### EXERCÍCIO 1
Liste todas as características que o texto sobre arbitragem no mercado de capitais atribui ao caminho oferecido pela arbitragem, em contraste com um processo judicial regular.
### EXERCÍCIO 2
Dê continuidade ao texto sobre arbitragem no mercado de capitais, começando logo após a última frase apresentada.
─── TRECHO DE ORIGEM
Assim como o Senhor Barriga sempre cobrava o aluguel de Seu Madruga – ainda que de maneira ineficiente, o mercado de CRIs também não deve dar espaço para inadimplências, especialmente quando se trata de contratos atípicos. No artigo anterior tratando do tema (leia aqui) , discutimos como a moda de questionar esses contratos poderia ser perigosa e prejudicial para o mercado. Agora, com uma recente decisão arbitral exigindo o depósito de um aluguel em juízo, parece que o cenário volta a “normalizar” — e talvez, diferentemente do Seu Madruga que sempre encontrava uma forma de se safar, os devedores de aluguel do mercado de capitais terão que repensar suas estratégias jurídicas e midiáticas antes que a situação se complique ainda mais – não pagar um aluguel devido pode impactar outras captações futuras daquela empresa, afinal ninguém gosta de emprestar dinheiro a um suposto devedor contumaz.

Senhor barriga, Senhor Barriga: a arbitragem contra-ataca, Capital Aberto

A arbitragem e o mercado de capitais

A arbitragem é um mecanismo de resolução de conflitos cada vez mais utilizado no mercado de capitais, especialmente quando se trata de contratos complexos, como aqueles que ficaram conhecidos como atípicos. Diferente de um processo judicial regular, a arbitragem oferece um caminho mais rápido, especializado e confidencial para solucionar disputas. No ambiente volátil do mercado de capitais, onde o tempo é essencial – especialmente para os CRIs e FIIs, a arbitragem se apresenta como uma alternativa que protege as partes envolvidas, evitando a exposição prolongada e pública que um litígio judicial traria.
──────
─── SEÇÃO DE DADOS
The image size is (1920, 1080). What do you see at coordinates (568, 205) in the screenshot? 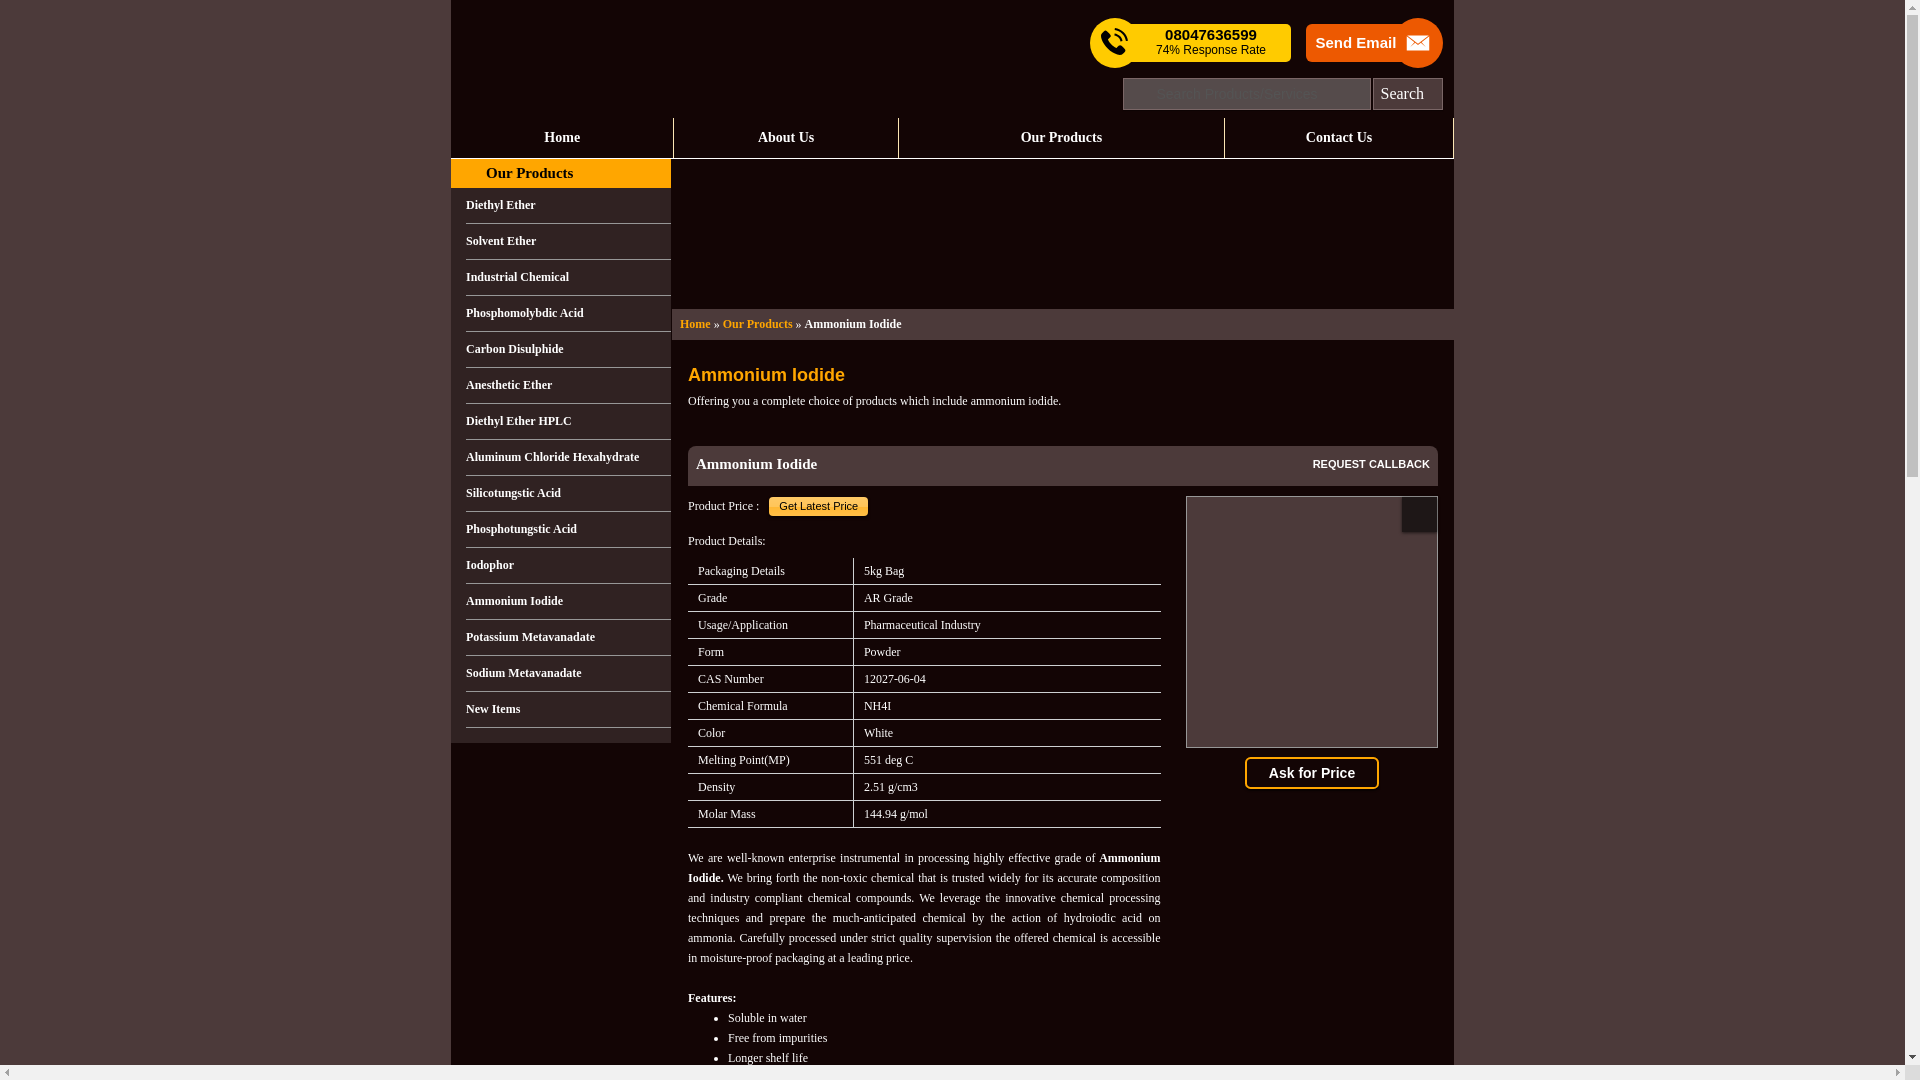
I see `Diethyl Ether` at bounding box center [568, 205].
──────
### RESPOSTA CORRETA 1
- Mais rápido
- Especializado
- Confidencial

### RESPOSTA CORRETA 2
Para os credores e investidores, a arbitragem traz a vantagem de uma resolução célere e, muitas vezes, mais justa, por ser conduzida por especialistas na matéria em questão. Além disso, o caráter sigiloso das arbitragens permite que o mercado não seja abalado por especulações ou incertezas que poderiam surgir durante um processo judicial tradicional. Contudo, essa celeridade e eficiência não devem ser confundidas com leniência; decisões arbitrais são tão vinculantes quanto uma sentença judicial, e o não cumprimento pode resultar em sérias consequências para a parte perdedora.

É nesse contexto que uma recente decisão de obrigar o depósito do aluguel em juízo deve ser compreendida. Essa medida é uma resposta contundente a tentativas de se esquivar de responsabilidades contratuais – força o devedor a já se preparar para “perder” a arbitragem – e quando perder não haver negociação para o pagamento dos valores em disputa. Me parece na verdade que esse movimento é uma orientação de caminho para o devedor buscar um acordo favorecendo os credores.

Possível realidade alternativa

Imagine que uma empresa de renome no mercado de capitais resolva captar recursos no mundo alternativo do Chaves. E essa captação fosse baseada no seu contrato de locação de sua sede corporativa. Agora imagine que no contrato de locação tivesse uma cláusula que dissesse: “eu autorizo a empresa que está fazendo minha sede a usar o meu nome no mercado de capitais, de maneira expressa”. Esta autorização é o equivalente a dizer: “use meu nome para captar os recursos, eu autorizo”. Imagine um credor – profissional ou não – olhando para uma possível dívida com aquele nome “triple A”.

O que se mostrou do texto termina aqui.